The drilling system includes a downhole motor 200. The downhole
motor 200 is of a type configured in size to be inserted into the
wellbore 107. The downhole motor 200 is robust in construction to
withstand the harsh downhole environment of the wellbore 107 (for
example, high temperature, high pressure, a corrosive environment,
or a combination). The downhole motor 200 is configured to attach
to the drill string 102. In some implementations, the downhole
motor 200 (also referred to as mud motor) is attached to a downhole
end of the drill string 102. In some implementations, the downhole
motor 200 is nearer a downhole end of the drill string 102 than an
uphole end of the drill string 102. In some implementations, the
downhole motor 200 is a positive displacement mud motor. In some
implementations, the downhole motor 200 is a hydraulic drilling
motor that is powered by a drilling fluid (also referred to as
drilling mud) to rotate a downhole tool 104. Alternatively, the
downhole motor 200 can include any other device that can rotate the
downhole tool 104, such as an electric motor.
The drilling system includes a downhole tool 104. In some
implementations, the downhole tool 104 is rotatably coupled to a
downhole end of the downhole motor 200. The downhole tool 104 is a
device that drills or crushes rock formations into the Earth 108 by
applying, for example, rotational motion, axial pressure, or both.
Typically, the rotational motion is supplied at least in part by a
mud motor. The downhole tool 104 is of a type configured in size,
to be inserted into the wellbore 107, and robust construction, to
withstand the impact of drilling hard rock formations. In some
implementations, the downhole tool 104 is a drill bit.
Alternatively, the downhole tool 104 can include any other tool
that can crush rock formations.
FIG. 2 shows a cross-sectional diagram of an example steerable
downhole motor 200. As previously described, the downhole motor 200
is used to rotate the downhole tool 104 in order to drill a
wellbore. The downhole motor 200 includes a top sub 200A. The top
sub 200A is positioned at an uphole end of the downhole motor 200
and connects the downhole motor 200 to the drill string 102. The
downhole motor 200 includes a bottom sub 200B. The bottom sub 200B
is positioned at a downhole end of the downhole motor 200 and
connects the downhole motor 200 to the downhole tool 104. The
downhole motor 200 has a rotational axis 200C that passes through
the top sub 200A and the bottom sub 200B.
The downhole motor 200 includes a power section 202. The power
section 202 is configured to rotate the downhole tool 104 within
the wellbore 107 around the rotational axis 200C. The power section
202 includes a fluid-driven rotor 202A. The rotor 202A rotates the
downhole tool 104 in response to a drilling fluid circulating
through the power section 202. In some implementations, the rotor
202A is made of metal. The power section 202 includes a stator
202B. The stator 202B surrounds the rotor 202A. In some
implementations, the stator 202B is made from a molded elastomer.

------------------------------------------------------------------------

[DIRECTION A]:
In the downhole motor text, list every labeled feature whose reference number begins with 200 or 202, other than motor 200 itself. Give each one with its label.
[DIRECTION B]:
Answer these questions from the downhole motor text:
(i) What is drilling fluid also referred to as?
(ii) What does the bottom sub 200B connect the downhole motor 200 to?
(iii) In some implementations, what is the stator 202B made from?
[DIRECTION C]:
Carry the downhole motor text forward from its final sentence.

------------------------------------------------------------------------

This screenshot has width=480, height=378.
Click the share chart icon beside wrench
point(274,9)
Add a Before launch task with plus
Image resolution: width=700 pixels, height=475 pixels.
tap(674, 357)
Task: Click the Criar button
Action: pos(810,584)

------------------------------------------------------------------------

[EXERCISE ANSWER A]:
- top sub 200A
- bottom sub 200B
- rotational axis 200C
- power section 202
- rotor 202A
- stator 202B

[EXERCISE ANSWER B]:
(i) Drilling mud.
(ii) The downhole tool 104.
(iii) A molded elastomer.

[EXERCISE ANSWER C]:
The stator 202B includes two or more lobes. The rotor 202A is
positioned within the stator 202B and has one less gear or lobe
than the stator 202B. Because of this difference between the number
of lobes in the rotor 202A and stator 202B, a cavity is created
which is filled with drilling fluid that hydraulically powers the
downhole motor 200 to rotate in the wellbore 107. The stator 202B
is surrounded by a housing 200D. In some implementations, the
housing 200D is a metal casing that protects internal components of
the downhole motor 200. While a single power section 202
configuration has been described, other configurations, for
example, using an electric motor or other hydraulic pump
arrangement, can be used without departing from this
disclosure.
The downhole motor 200 includes a drive shaft 203. The drive shaft
203 is rotatably coupled to the rotor 202A. The drive shaft 203
(also referred to as a transmission section) transmits an eccentric
power generated by the rotor 202A into concentric power to a tool
shaft 204. The tool shaft 204 is rotatably coupled to the drive
shaft 203. The tool shaft 204 is configured to receive and retain
the downhole tool 104. The downhole tool 104 can be attached to the
tool shaft 204 using a variety of fastening methods, for example,
by welding, interference fit, or threaded connection. In some
implementations, the tool shaft 204 is at least partially within
the downhole motor 200.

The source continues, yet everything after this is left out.